This study highlights an urgent need to improve diagnosis of TB among HIV/TB co-infected children in LMIC. Only 20% of children diagnosed with TB had microbiologic confirmation of disease, and only 22% of cases were tested with NAAT. Similarly, in 2012 we conducted a site-level survey of pediatric ART programs in six IeDEA regions and found that NAAT was available at about one-third of sites; and, among 146 children who developed TB, AFB smear was utilized for 52%, mycobacterial culture for 17%, and NAAT for only 8%.19 Among the many impediments to TB diagnosis in children is obtaining diagnostic respiratory specimens. Performing early morning gastric aspirates can improve diagnostic yield, but requires hospitalization, which is often not practical in LMIC. Capacity to perform sputum induction in the outpatient setting is growing, and can improve diagnostic yield in children unable to spontaneously expectorate sputum. Even when a good specimen is obtained, access to diagnostics may be limited in LMIC. Furthermore, the yield of diagnostics is low due to paucibacillary disease in children, particularly those with compromised immune systems.12,18 Strategies to improve pediatric TB diagnosis should be multifaceted, and might include: improving the accuracy of clinical diagnosis, enhancing the implementation and utilization of current and emerging NAAT platforms,1 and developing non-sputum based diagnostics.33-35
WHO makes a “strong recommendation” that a four-drug IP regimen including ethambutol be used for children from settings where the HIV prevalence is greater than 1% or there is high prevalence (as defined by national treatment programs) of isoniazid resistance, in order to minimize the risk of developing or transmitting drug-resistant TB.6,14 IP regimen did not have an impact on TB treatment outcomes in this cohort, despite about one-quarter of HIV/TB co-infected children not receiving ethambutol.

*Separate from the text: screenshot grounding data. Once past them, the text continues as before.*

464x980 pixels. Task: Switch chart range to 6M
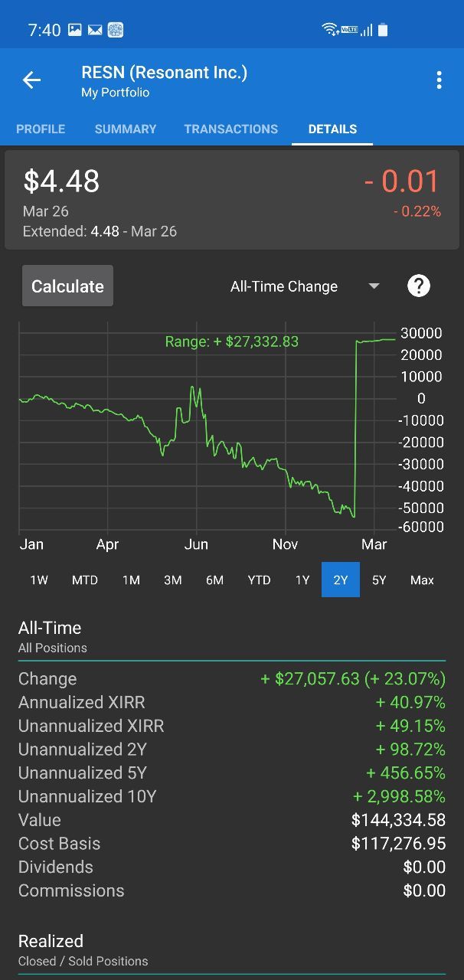(214, 580)
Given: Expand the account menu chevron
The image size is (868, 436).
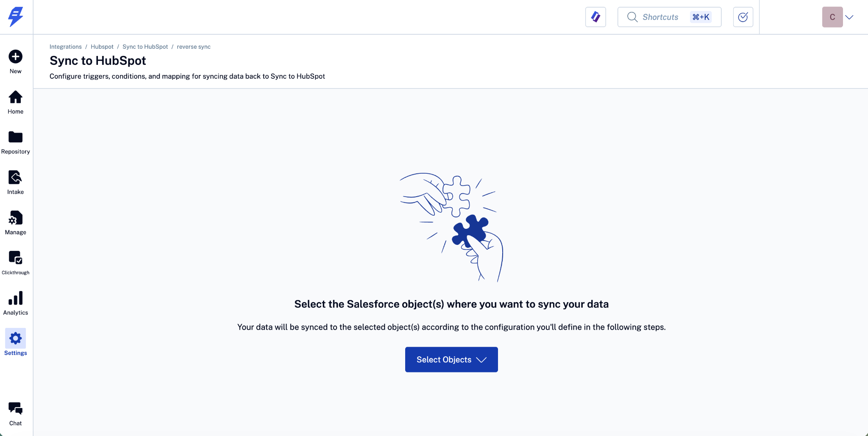Looking at the screenshot, I should pos(849,17).
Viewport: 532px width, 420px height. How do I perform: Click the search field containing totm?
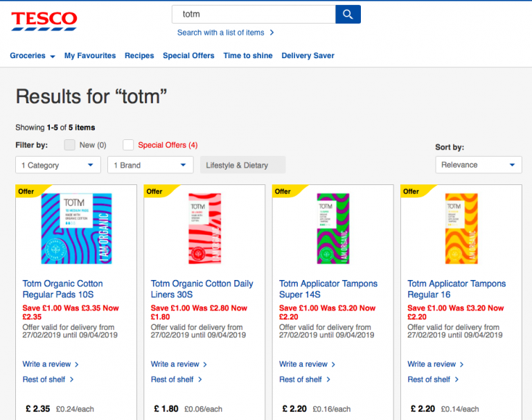point(253,14)
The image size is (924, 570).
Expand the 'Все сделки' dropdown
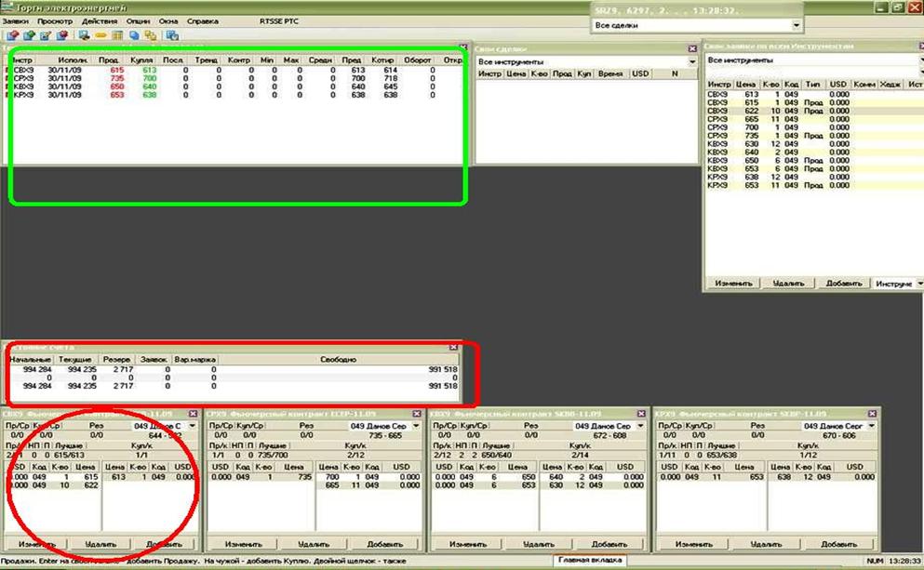[x=797, y=26]
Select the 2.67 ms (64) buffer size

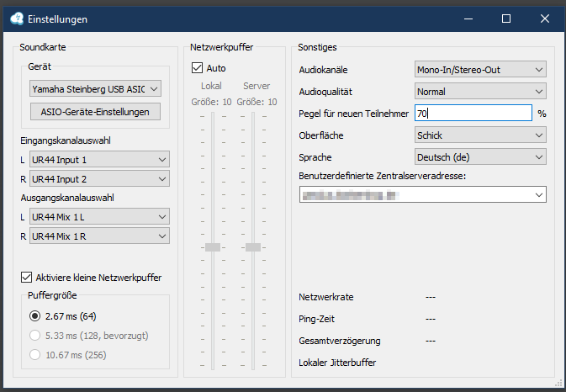pos(34,316)
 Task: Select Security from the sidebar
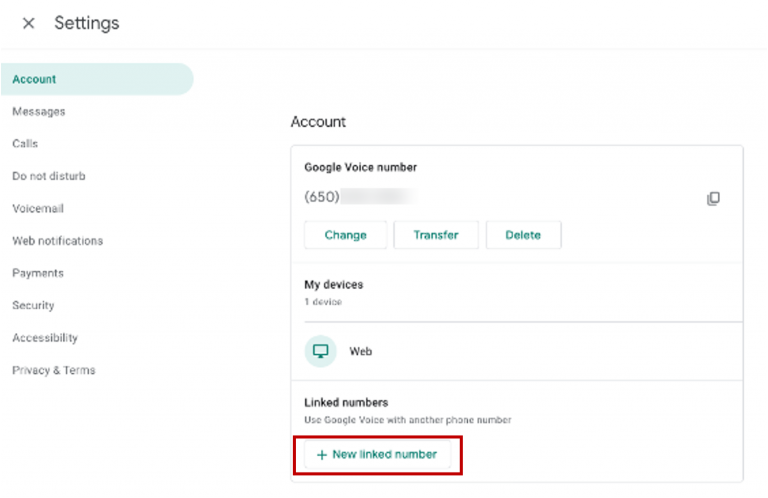tap(33, 305)
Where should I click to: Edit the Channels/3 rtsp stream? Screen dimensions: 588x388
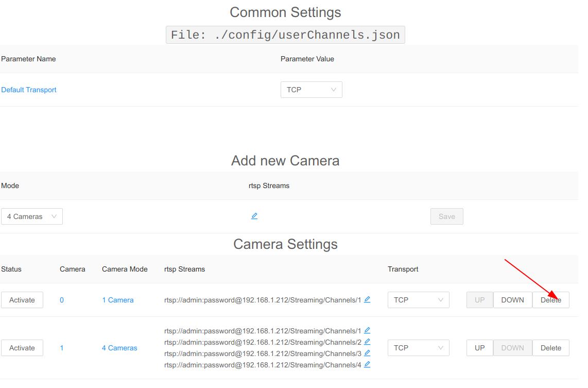tap(367, 353)

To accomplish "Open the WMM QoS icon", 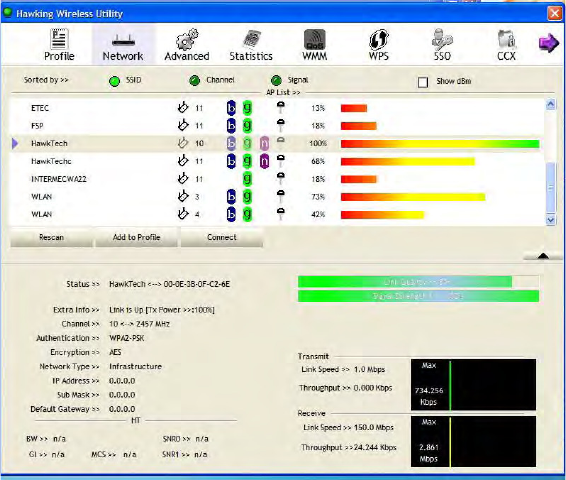I will 314,39.
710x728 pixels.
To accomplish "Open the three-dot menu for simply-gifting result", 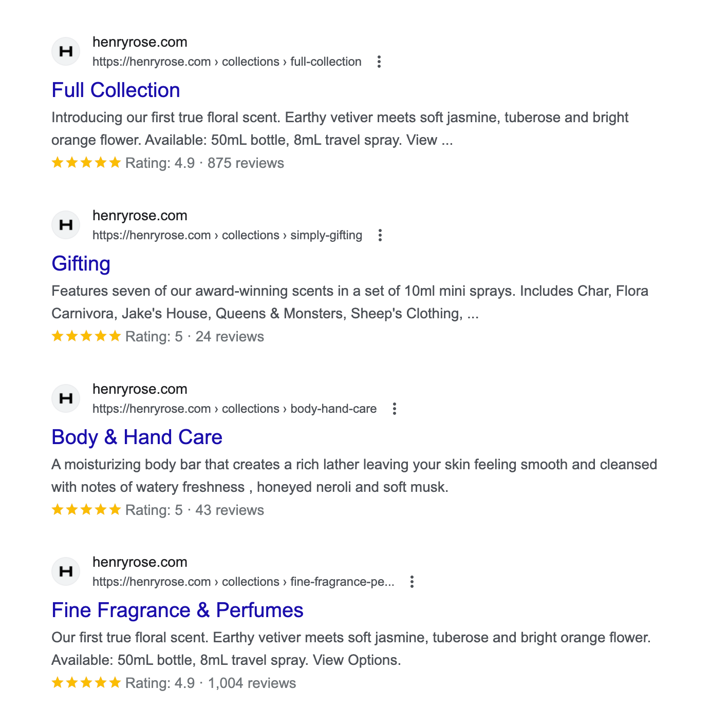I will point(380,235).
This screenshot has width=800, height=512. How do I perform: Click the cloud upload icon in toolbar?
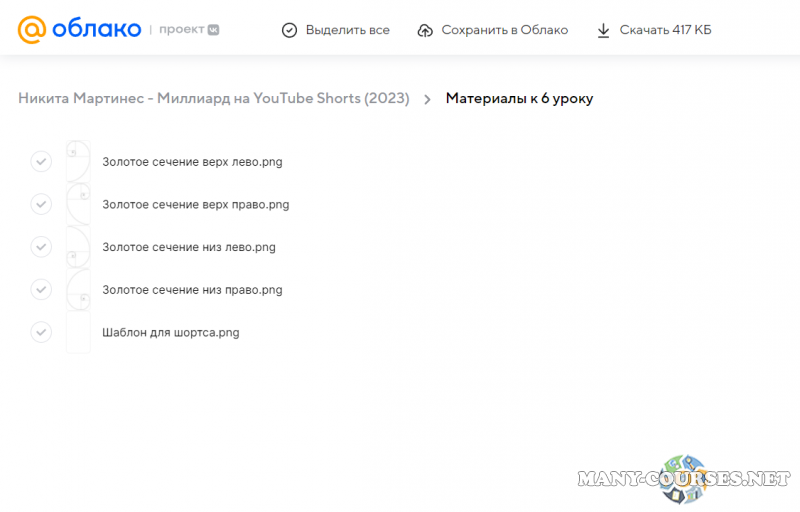pos(425,30)
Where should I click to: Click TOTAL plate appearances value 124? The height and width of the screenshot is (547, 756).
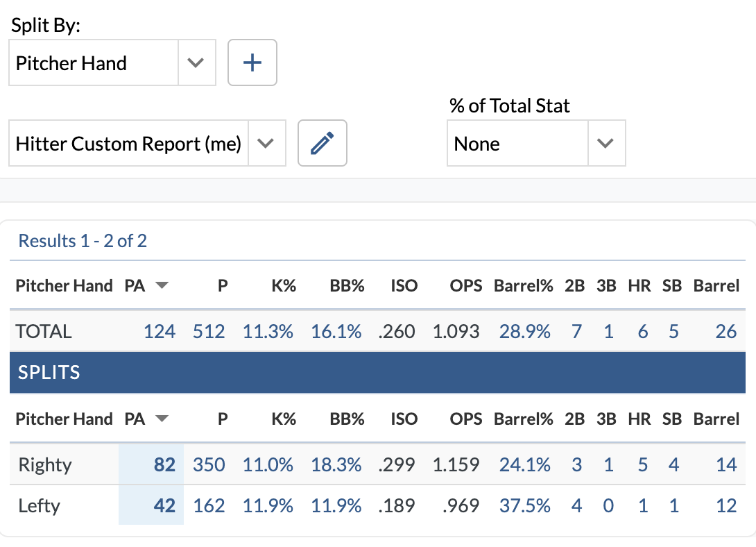pos(160,331)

This study adds to the literature that supports early ART as an important part of TB treatment for HIV/TB co-infected persons,36-39 and as such highlights the concerning observation that only half of ART naïve patients in this cohort were started on ART within eight weeks of TB diagnosis and that 13% of patients were not started on ART during the study period. Other studies have also reported delays in ART initiation,40 and there is some evidence that failing to implement WHO guidelines is associated with substantial mortality.41 Further implementation research aimed at improving access to ART for HIV/TB co-infected children is essential.
Regional differences in outcomes are also important to acknowledge. Patients in the Asia-Pacific and Southern Africa regions were less likely to have unfavorable TB treatment outcomes. These two regions also had the highest utilization of sputum induction, gastric aspirates, and NAAT. There were especially high LTFU rates in the Western Africa region, resulting in this region having the highest proportion of unfavorable TB treatment outcomes. It is possible that those who were LTFU may have had different characteristics than those who were classified as having unfavorable outcomes for some other reason. However, due to the relatively small number of unfavorable outcomes, it would be difficult to draw conclusions from sensitivity analyses disaggregating these unfavorable outcomes. Furthermore, other reports have demonstrated significant mortality among those who are LTFU from HIV care and treatment programs.42-44 Regardless, improving access to diagnostics and interventions aimed at reducing attrition from care could lead to improved outcomes. Additionally, better understanding of the factors that contribute to heterogeneity between sites and regions could result in improved implementation of diagnostic and treatment services.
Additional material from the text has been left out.